Health care professionals make contact with an average of 35 patients daily. If you calculate that the hand wash takes 2 minutes, including the time to find a basin, more than one hour of the work day is used for washing.


Hospital infections cost the world thousands of lives. An important cause is unclean hands. A new device will clean hands completely in a fraction of the time used for a typical hand washing.

The newly developed hand-wash device contains two main components: disinfecting fluid and the application apparatus. The hands are inserted into an opening in a box and disinfecting fluid is applied – without making physical contact with the actual device. Simple and quick compared to normal hand wash with soap and water.

Time is an important factor in this picture. A study in the EU showed that health care professionals are in contact with an average of 35 patients daily. If you calculate that the washing hands takes 2 minutes, including the time to find a basin, more than one hour of the work day is used for washing.

“Our concept would reduce the time it takes to disinfect hands by up to 75 percent,” says Petter Mehren. He is manager of the company MainSani AS, who is behind the development of the device.

When Norwegian and British health care personnel were asked why they did not practice better hygiene routines, they often said that they either forget or that the basin was not readily available. They also related that during busy days the normal hand wash takes too long – not to mention that frequent washing leads to dry and irritated skin.

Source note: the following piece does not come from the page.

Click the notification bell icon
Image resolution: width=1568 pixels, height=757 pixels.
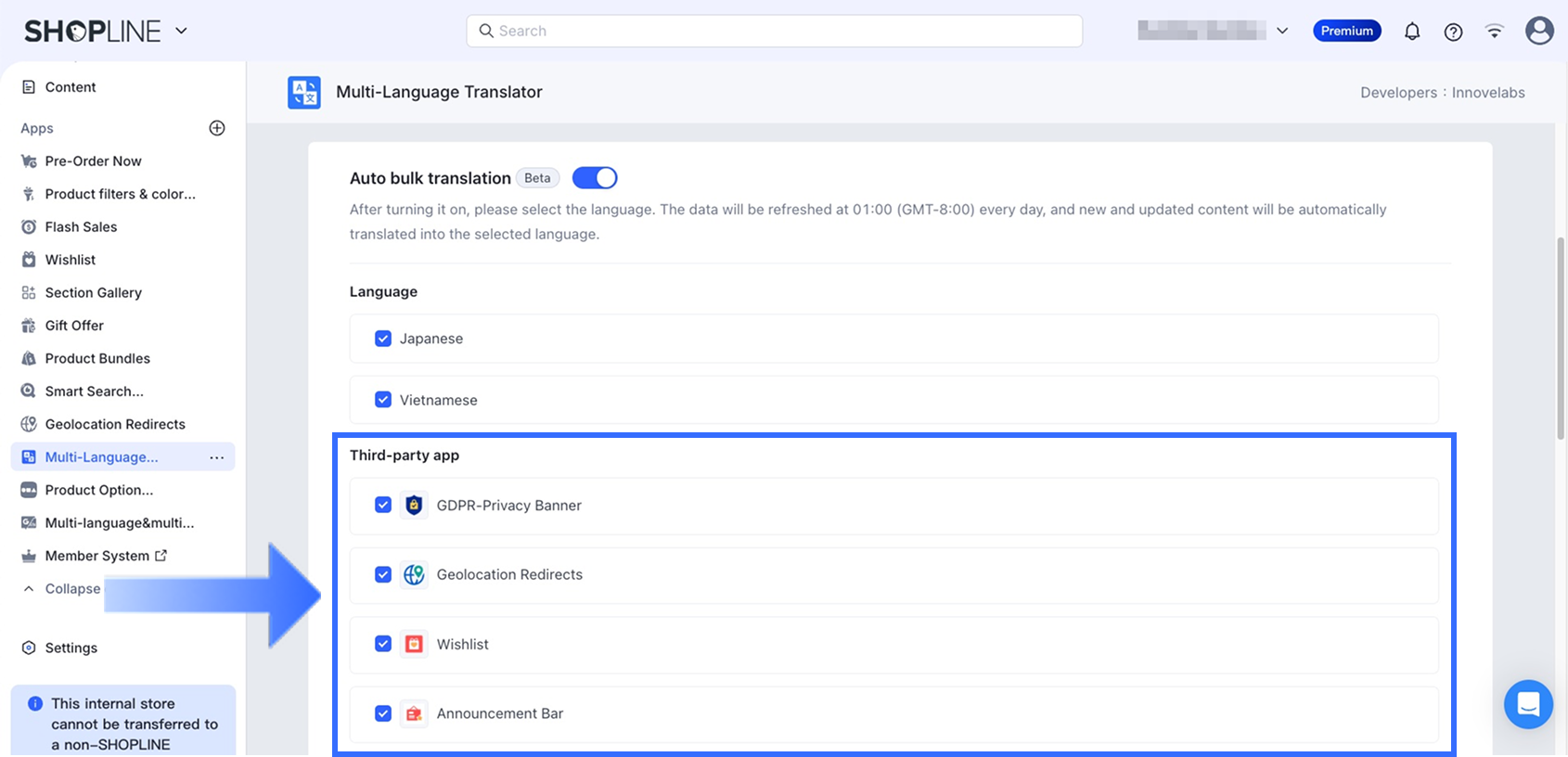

“There must be an easier way to disinfect hands, I thought. So I started to conceive a plan that today has become the research project MainSani,” says Mehren. He adds that an important point is that MainSani’s liquid does not contain chlorine, iodine or alcohol. It should feel comfortable and not irritate the skin, and therefore invite more frequent disinfecting.

The potential is huge. In Norway, hospital infections cost the country somewhere between half and one billion kroner per year (60-120 mill EURO). Add to that the suffering of about 45 thousand patients that are affected. Hospital personnel do not wash their hands in half of the situations in which they should do so, and doctors are worse than nurses, shows international and Nordic surveys.

Although it is the health sector that is the main target group for the product, the possibilities are far greater.

“Very many contagions are passed via the hands outside hospitals as well. I therefore see that the disinfection devices can be placed in any area where people and bacteria gather, such as in the workplace, airports, bars and restaurants,” says Mehren.